(Data supplied Opens)

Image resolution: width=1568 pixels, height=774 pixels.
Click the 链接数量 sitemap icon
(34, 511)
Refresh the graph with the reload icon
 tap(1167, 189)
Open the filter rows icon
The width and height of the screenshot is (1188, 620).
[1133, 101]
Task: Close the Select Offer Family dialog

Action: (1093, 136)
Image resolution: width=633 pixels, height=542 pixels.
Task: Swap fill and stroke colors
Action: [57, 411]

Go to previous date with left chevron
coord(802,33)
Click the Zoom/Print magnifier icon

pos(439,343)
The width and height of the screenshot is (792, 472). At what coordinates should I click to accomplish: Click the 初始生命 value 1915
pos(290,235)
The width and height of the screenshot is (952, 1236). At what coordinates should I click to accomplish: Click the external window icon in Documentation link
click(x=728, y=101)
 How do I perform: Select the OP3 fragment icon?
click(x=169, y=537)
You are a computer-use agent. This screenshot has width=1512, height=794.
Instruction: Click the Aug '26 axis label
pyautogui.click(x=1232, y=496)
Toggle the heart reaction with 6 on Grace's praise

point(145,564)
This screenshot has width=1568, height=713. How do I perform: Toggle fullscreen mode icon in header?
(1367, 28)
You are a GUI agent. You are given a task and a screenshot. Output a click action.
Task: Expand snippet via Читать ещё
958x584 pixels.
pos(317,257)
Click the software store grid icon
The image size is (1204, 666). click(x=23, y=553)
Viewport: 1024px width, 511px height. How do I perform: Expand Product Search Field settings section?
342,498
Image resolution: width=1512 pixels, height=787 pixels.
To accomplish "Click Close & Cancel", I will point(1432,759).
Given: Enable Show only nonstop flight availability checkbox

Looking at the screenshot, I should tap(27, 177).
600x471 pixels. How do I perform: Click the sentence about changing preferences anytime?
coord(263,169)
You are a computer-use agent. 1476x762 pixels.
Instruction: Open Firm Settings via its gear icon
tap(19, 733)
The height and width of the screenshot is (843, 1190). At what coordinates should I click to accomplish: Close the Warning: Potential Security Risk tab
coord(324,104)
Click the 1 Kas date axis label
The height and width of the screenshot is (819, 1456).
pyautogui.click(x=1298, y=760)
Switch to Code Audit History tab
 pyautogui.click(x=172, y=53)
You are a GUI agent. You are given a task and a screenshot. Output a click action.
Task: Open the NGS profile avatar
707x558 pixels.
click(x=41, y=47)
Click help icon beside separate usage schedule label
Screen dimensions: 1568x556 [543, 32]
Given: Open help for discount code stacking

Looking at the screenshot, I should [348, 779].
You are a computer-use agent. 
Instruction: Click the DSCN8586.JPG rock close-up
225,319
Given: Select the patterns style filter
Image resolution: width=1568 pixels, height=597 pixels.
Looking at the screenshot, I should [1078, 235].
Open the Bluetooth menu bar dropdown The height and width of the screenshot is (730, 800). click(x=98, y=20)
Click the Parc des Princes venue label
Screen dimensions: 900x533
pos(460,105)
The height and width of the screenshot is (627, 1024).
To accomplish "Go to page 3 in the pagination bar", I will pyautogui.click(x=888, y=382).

(Data supplied Closes)

Aim of the exercise:
How many of the lines above include the string "agent"? Answer with the number only.

Completed exercise:
5